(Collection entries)

** BEGIN **

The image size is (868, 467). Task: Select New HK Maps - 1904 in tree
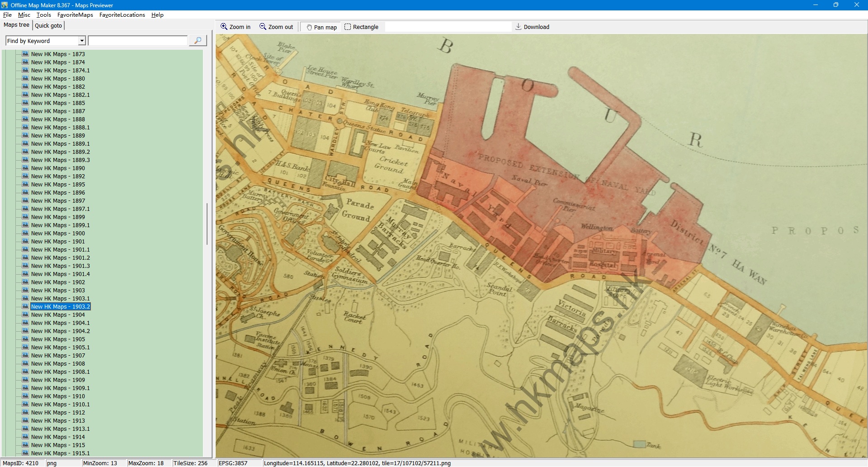click(58, 315)
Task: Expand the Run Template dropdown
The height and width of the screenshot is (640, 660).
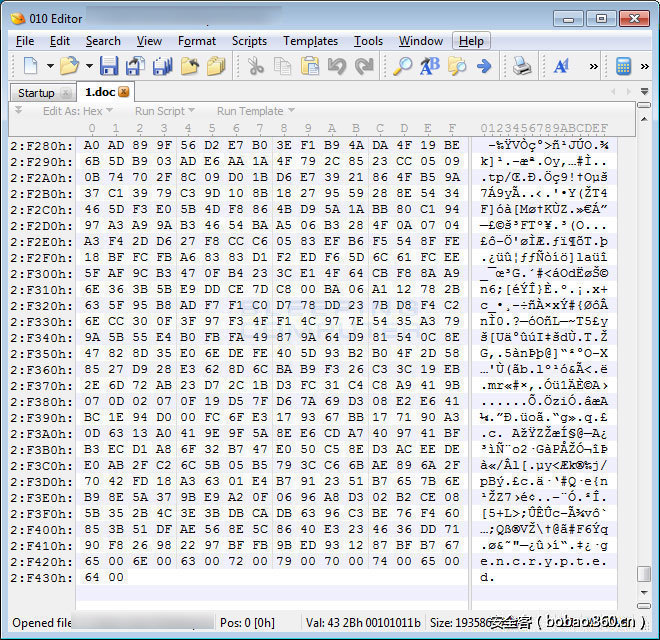Action: point(255,111)
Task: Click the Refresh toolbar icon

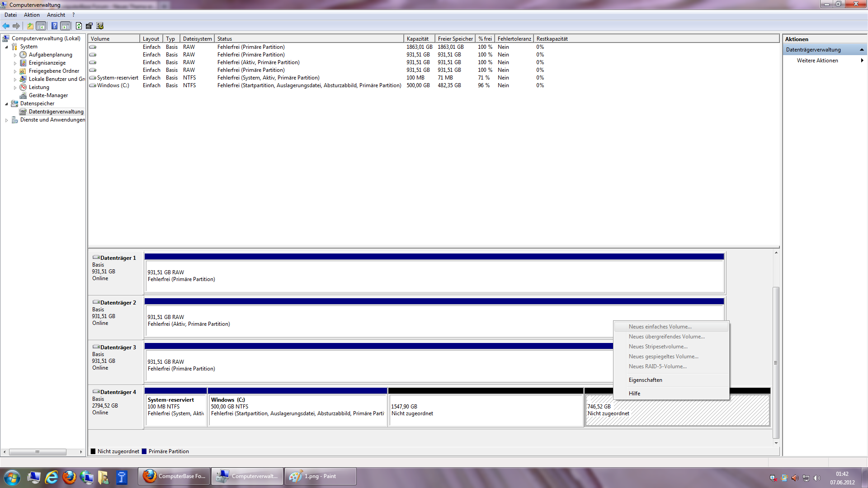Action: coord(79,26)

** END **

* Work required *
Rewrite every line of the listing above as a numbered list, skipping blank lines and leaving out the pictures.

* Final result *
1. The image size is (868, 467). Task: Select New HK Maps - 1904 in tree
2. click(58, 315)
3. Task: Expand the Run Template dropdown
4. The height and width of the screenshot is (640, 660).
5. Action: point(255,111)
6. Task: Click the Refresh toolbar icon
7. Action: coord(79,26)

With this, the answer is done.